Observe la marche rythmée des astres, évoluant dans les profondeurs. Ces feux innombrables sont des mondes auprès desquels la Terre n’est qu’un atome, des soleils prodigieux qu’entourent des cortèges de sphères et dont la course rapide se mesure à chaque minute par millions de lieues. Des distances effrayantes nous en séparent. C’est pourquoi ils nous paraissent comme de simples points lumineux. Mais dirige vers eux cet œil colossal de la science, le télescope. Yu distingueras leurs surfaces semblables à des océans de flamme. Tu chercheras en vain à les compter ; ils se multiplient jusque dans les régions les plus reculées ; ils se confondent dans l’éloignement, comme une poussière lumineuse. Vois aussi sur les mondes voisins de la Terre se dessiner les vallées et les montagnes, se creuser les mers, se mouvoir les nuages. Reconnais que les manifestations de la vie se produisent partout, et qu’un ordre admirable unit, sous des lois uniformes et par des destinées communes la Terre et ses sœurs, les planètes errant dans l’infini. Sache que tous ces mondes, habités par d’autres sociétés humaines, s’agitent, s’éloignent, se rapprochent ébranlés par des vitesses diverses, parcourant des orbes immenses ; que partout le mouvement, l’activité, la vie, se montrent en un spectacle grandiose. Observe notre globe lui-même, cette Terre, notre mère, laquelle semble nous dire : Votre chair est la mienne ; vous êtes mes enfants. Observe-là, cette grande nourrice de l’humanité ; vois l’harmonie de ses contours, ses continents, au sein desquels les nations ont germe et grandi, ses vastes océans toujours mobiles ; suis le renouvellement des saisons la revêtant tour à tour de vertes parures ou de blondes moissons ; contemple les végétaux, les êtres vivants qui la peuplent : oiseaux, insectes, plantes et fleurs ; chacune de ces choses est une ciselure merveilleuse, un bijou de l’écrin divin. Observe-toi toi-même ; vois le jeu admirable de tes organes, le mécanisme merveilleux et compliqué de tes sens. Quel génie humain pourrait imiter ces chefs-d’œuvre délicats : l’œil et l’oreille ?

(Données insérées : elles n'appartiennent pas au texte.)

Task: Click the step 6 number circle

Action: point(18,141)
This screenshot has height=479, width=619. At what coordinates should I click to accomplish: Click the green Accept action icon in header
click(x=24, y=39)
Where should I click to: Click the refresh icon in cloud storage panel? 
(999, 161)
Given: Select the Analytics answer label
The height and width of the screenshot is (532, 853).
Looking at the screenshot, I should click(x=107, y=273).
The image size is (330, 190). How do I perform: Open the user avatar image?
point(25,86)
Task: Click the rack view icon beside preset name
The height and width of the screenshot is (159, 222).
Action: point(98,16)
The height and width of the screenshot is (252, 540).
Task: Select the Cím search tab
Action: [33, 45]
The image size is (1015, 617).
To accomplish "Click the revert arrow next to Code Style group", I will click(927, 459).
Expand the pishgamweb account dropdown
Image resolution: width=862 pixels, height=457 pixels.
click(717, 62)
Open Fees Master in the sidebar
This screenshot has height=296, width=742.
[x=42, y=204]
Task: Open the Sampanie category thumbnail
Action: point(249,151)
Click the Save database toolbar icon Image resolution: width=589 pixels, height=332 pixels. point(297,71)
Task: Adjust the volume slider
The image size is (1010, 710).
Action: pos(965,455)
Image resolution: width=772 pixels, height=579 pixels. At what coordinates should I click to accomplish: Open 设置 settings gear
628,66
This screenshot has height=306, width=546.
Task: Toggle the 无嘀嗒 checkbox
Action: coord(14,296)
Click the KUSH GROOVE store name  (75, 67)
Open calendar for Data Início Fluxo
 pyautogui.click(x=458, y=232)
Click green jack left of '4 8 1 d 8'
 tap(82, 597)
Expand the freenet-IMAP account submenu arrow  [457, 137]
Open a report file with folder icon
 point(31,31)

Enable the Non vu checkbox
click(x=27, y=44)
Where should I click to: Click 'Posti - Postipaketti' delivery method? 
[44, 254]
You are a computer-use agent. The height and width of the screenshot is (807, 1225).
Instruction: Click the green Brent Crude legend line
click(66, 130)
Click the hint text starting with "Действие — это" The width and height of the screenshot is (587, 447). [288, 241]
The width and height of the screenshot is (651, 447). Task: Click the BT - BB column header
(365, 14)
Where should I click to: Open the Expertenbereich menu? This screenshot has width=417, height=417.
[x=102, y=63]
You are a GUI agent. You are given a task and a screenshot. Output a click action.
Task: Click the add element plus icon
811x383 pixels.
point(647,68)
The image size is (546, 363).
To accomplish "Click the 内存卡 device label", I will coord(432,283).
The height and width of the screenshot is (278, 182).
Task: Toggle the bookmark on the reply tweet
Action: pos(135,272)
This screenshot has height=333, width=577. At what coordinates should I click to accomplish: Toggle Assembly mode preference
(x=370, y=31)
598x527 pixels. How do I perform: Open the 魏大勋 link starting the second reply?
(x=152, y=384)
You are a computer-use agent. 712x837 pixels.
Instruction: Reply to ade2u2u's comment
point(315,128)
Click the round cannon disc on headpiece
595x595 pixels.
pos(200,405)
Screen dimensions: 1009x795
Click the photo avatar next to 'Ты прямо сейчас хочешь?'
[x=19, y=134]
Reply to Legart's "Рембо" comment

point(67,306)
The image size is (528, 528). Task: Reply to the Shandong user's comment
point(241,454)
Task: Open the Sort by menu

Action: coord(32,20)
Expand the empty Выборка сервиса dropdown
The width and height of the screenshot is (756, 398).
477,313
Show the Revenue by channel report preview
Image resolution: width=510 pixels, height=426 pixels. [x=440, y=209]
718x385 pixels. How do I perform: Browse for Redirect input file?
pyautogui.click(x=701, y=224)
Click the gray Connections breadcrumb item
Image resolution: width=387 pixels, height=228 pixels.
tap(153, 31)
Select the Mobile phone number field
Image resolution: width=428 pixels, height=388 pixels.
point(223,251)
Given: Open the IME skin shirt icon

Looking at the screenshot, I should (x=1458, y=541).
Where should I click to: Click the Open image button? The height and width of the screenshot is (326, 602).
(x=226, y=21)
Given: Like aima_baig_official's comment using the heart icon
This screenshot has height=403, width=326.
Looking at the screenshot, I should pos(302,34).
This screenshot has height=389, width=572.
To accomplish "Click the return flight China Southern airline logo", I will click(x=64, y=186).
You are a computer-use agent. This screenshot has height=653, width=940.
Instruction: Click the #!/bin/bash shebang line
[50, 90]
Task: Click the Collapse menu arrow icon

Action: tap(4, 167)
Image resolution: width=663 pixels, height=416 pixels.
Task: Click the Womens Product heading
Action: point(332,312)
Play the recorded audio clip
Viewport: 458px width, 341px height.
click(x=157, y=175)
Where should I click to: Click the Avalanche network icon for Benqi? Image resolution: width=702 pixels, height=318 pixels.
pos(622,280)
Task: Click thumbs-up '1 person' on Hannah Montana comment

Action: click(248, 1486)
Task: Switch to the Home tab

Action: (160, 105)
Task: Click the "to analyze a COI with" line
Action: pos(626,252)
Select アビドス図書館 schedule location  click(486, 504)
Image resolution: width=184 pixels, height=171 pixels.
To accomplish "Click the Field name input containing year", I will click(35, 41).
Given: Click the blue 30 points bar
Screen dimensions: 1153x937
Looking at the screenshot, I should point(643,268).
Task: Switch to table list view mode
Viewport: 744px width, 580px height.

Considère toutes ces choses et demande à ta raison, à ton jugement, si tant de beauté, de splendeur, d’harmonie, peuvent résulter du hasard, ou si ce n’est pas plutôt une cause intelligente qui préside à l’ordre du monde et à l’évolution de la vie. Et si tu m’objectes les fléaux, les catastrophes, tout ce qui vient troubler cet ordre admirable, je te répondrai : Scrute les problèmes de la nature ; ne t’arrête pas à la surface, descends au fond des choses et tu découvriras avec étonnement que des apparentes contradictions ne font que confirmer l’harmonie générale, qu’elles sont utiles au progrès des êtres, qui est l’unique but de l’existence.

Si Dieu a fait le monde, ripostent triomphalement certains matérialistes, qui donc a fait Dieu ? Cette objection n’a pas de sens. Dieu n’est pas un être s’ajoutant à la série des êtres. Il est l’Être universel, sans limites dans le temps et dans l’espace, par conséquent infini, éternel. Il ne peut y avoir aucun être au-dessus ni à côté de lui. Dieu est la source et le principe de toute vie. C’est par lui que se relient, s’unissent, s’harmonisent toutes les forces individuelles, sans lui isolées et divergentes. Abandonnées à elles-mêmes, n’étant pas régies par une loi, une volonté supérieure, ces forces n’auraient produit que confusion et chaos. L’existence d’un plan général, d’un but commun, auxquels participent toutes les puissances de l’univers prouve l’existence d’une cause, d’une intelligence suprême, qui est Dieu.